I'm writing some typography software which allows users to specify lengths in various dimensions.

If the user asks for a length of "1ex", is it reasonable to determine this length from the sxHeight entry in the OS/2 table? Should I be literally measuring the point height of an "x" in the font instance? Or something else?

Similarly for "1em" - I'm just using the point size of the font instance but should I be doing something more clever?

And "1en" - half an em?

Comments

  • John HudsonJohn Hudson Posts: 2,946
    em and en, yes, should be equal to nominal font size and half of same, respectively.

    For ex, I'd be inclined to use the sxHeight entry in the OS/2 table, on the basis that if it isn't actually equal to the lowercase x height, there might be some good reason for that, e.g. the font doesn't contain a Latin lowercase!
  • Nick ShinnNick Shinn Posts: 2,129
    edited February 2016
    Why are you doing this, Simon?
    Shouldn’t these characters be a function of the font, not the layout app?
  • Thanks, John! Nick, I'm not defining characters, I'm defining units of measurement. ("Set interline distance to 1.2em" and so on.)
  • John HudsonJohn Hudson Posts: 2,946
    BTW, my general recommendation would be to match CSS use of these units.
  • Good idea... although now I discover neither Harfbuzz nor Freetype supports interrogating the sxHeight field, this may all become a little academic. Time to go digging in browser source code to see how they do it.
  • FreeType: http://www.freetype.org/freetype2/docs/reference/ft2-truetype_tables.html#TT_OS2
    HarfBuzz: Well, you can extend the OS/2 support (that you wrote initially :) ) to read later version of the table and provide x-height.

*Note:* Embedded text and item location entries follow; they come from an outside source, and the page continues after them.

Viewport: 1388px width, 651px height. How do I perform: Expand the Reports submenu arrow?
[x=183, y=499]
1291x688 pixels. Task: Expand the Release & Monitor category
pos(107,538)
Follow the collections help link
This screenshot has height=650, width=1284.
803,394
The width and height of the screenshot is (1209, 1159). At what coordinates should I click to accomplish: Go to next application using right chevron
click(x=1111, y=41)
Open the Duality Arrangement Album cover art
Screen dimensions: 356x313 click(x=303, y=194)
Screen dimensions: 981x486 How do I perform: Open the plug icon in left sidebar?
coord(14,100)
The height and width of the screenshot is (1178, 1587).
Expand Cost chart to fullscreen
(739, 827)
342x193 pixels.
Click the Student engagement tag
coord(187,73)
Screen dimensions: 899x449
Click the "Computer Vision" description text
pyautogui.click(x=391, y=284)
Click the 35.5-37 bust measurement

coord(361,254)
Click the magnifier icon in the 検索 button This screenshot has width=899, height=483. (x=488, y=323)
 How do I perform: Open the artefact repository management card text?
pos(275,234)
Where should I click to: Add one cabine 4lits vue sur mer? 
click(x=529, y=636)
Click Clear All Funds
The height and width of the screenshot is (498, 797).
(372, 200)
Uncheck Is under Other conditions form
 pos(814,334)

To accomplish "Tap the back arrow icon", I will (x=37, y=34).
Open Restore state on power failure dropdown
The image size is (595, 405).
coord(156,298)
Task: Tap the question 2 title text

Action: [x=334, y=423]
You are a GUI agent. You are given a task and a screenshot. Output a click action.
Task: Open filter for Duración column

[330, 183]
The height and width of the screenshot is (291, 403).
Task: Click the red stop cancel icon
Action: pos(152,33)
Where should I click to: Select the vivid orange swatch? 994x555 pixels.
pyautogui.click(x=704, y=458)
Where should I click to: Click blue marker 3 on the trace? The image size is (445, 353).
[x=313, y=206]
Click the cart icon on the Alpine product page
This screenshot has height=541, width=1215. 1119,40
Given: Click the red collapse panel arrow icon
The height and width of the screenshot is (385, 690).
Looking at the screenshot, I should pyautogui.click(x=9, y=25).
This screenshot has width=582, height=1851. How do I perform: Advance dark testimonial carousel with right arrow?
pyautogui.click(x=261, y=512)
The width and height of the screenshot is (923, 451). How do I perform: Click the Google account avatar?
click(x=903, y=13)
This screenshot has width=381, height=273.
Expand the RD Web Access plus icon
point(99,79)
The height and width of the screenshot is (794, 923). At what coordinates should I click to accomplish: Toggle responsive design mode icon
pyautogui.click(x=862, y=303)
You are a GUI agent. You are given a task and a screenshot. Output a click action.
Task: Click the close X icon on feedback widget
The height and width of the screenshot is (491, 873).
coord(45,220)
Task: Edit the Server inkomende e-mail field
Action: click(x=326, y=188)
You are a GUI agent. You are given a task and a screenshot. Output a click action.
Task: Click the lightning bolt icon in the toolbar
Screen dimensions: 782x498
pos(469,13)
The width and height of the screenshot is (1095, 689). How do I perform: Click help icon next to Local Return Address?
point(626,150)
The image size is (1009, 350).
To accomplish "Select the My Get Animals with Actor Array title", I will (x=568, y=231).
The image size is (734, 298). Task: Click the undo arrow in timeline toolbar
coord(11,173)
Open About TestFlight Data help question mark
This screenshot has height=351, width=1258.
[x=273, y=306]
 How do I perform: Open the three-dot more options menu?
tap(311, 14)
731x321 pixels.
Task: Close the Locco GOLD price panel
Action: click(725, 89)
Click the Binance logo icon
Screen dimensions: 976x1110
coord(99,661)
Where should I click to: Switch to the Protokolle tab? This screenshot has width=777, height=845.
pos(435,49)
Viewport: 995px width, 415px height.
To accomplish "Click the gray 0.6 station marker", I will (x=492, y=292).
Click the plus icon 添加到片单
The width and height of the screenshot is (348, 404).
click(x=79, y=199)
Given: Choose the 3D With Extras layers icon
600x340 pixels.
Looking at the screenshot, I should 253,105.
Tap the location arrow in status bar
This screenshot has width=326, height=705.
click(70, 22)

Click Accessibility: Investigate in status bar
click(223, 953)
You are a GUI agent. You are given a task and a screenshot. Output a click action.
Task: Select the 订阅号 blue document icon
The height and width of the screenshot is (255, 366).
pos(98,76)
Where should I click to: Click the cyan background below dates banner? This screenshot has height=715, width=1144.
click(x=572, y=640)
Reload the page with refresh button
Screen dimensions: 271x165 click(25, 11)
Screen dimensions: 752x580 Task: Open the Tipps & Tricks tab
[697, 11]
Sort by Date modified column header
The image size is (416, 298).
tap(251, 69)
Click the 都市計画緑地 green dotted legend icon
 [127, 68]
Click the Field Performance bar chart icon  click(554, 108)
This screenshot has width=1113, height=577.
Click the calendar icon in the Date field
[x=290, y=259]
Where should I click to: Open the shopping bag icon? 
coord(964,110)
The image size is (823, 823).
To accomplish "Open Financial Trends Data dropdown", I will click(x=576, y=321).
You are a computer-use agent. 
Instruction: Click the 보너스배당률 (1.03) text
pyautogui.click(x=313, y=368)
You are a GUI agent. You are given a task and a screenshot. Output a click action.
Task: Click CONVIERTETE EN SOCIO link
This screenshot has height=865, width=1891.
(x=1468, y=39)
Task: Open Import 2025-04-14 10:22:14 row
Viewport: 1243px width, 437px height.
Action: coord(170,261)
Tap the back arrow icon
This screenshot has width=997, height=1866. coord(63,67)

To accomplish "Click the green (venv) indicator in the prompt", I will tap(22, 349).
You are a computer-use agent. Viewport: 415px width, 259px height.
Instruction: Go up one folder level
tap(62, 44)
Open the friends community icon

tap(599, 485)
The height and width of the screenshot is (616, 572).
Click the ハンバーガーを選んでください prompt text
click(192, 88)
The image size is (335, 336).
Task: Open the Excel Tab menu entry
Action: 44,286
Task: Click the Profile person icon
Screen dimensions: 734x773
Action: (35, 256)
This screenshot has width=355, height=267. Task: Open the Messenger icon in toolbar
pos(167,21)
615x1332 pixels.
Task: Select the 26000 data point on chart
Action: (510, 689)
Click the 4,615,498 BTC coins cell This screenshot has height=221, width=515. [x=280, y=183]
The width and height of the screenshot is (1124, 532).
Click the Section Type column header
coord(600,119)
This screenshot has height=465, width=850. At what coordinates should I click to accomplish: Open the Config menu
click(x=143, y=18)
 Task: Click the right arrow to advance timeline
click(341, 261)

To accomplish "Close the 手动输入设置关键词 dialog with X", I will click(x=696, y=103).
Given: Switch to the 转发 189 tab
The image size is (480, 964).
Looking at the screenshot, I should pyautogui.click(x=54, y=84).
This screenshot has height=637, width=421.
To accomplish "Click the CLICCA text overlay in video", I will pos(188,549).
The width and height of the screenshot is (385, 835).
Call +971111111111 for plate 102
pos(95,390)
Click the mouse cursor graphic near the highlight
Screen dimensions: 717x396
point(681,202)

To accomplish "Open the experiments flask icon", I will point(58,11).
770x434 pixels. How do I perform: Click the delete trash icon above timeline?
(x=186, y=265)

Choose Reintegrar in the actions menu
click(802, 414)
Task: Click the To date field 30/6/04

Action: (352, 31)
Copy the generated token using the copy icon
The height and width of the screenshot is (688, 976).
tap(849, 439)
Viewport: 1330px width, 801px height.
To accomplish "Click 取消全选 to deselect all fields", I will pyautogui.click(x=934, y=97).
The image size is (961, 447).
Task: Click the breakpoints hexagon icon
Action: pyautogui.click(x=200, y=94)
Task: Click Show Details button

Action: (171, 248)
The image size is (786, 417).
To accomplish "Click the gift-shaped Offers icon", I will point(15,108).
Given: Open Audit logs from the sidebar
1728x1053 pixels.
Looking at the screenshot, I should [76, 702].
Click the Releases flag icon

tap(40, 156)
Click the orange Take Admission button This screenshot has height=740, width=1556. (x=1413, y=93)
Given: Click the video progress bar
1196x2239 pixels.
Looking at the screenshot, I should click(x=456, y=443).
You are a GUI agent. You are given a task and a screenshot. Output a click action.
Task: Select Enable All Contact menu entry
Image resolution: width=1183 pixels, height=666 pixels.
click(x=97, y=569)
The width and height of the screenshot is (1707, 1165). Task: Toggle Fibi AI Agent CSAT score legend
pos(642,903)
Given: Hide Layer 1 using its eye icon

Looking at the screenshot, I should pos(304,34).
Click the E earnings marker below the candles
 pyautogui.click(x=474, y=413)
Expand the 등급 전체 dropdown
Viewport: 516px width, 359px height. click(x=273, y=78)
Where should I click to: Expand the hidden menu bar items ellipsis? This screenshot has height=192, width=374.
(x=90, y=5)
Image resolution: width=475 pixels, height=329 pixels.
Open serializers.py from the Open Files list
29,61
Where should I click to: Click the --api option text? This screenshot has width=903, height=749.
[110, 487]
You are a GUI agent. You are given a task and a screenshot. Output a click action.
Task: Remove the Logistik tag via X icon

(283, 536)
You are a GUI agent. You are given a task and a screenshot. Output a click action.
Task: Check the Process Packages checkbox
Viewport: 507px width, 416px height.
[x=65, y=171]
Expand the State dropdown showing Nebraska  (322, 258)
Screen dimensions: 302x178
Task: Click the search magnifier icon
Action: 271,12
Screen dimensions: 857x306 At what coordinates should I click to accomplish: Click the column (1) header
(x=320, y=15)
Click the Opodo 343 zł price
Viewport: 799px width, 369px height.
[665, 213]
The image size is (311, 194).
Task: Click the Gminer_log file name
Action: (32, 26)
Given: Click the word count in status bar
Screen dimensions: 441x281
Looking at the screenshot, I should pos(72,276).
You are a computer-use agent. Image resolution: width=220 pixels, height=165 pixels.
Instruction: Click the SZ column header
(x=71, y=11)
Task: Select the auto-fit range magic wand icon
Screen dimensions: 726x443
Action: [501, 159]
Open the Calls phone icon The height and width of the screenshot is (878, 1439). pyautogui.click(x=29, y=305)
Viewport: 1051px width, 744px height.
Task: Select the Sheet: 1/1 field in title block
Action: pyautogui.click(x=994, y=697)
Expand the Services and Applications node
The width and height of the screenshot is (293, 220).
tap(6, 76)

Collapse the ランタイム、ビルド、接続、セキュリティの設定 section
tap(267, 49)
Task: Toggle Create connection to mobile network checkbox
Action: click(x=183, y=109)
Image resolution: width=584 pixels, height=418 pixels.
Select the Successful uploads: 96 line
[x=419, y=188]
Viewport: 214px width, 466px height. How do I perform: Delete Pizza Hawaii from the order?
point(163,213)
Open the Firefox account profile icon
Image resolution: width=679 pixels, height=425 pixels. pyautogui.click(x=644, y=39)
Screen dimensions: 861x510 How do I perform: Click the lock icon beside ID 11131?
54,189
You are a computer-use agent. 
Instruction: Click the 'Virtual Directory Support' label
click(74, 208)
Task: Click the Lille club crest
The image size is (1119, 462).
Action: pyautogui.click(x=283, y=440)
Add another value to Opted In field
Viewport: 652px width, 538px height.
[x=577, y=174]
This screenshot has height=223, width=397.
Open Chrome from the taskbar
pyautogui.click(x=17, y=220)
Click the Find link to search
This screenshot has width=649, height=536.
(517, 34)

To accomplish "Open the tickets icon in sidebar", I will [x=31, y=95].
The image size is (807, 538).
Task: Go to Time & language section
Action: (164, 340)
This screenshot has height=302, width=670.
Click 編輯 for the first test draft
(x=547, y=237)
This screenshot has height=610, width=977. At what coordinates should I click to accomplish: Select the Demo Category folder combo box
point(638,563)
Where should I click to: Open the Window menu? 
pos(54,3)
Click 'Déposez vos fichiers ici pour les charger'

  • Firefox with FreeType seems to try measuring the height of x, then sxHeight, then half em.
  • For completeness:
    • Mozilla, when using Freetype measures the height of /x in units, with the following comment: "Prefering a measured x over sxHeight because sxHeight doesn't consider hinting, but maybe the x extents are not quite right in some fancy script fonts. CSS 2.1 suggests possibly using the height of an "o", which would have a more consistent glyph across fonts."
    • Mozilla, when not using Freetype, tries to load sxHeight from the OS/2 table, ignoring negative values. If that doesn't work and you're on a Mac, it calls CGFontGetXHeight. It then tries to measure characters and if that fails, multiplies the maximum ascent by 0.56.
    • Chromium uses Skia, which checks OS/2 then measures an "X", and then gives up and uses the ascender(!)
  • And which using DirectWrite it uses whatever value DirectWrite calculates for the font metrics.

    I’d say go for sxHeight (you don’t need to account for hinting) falling back to half em, and call it a day.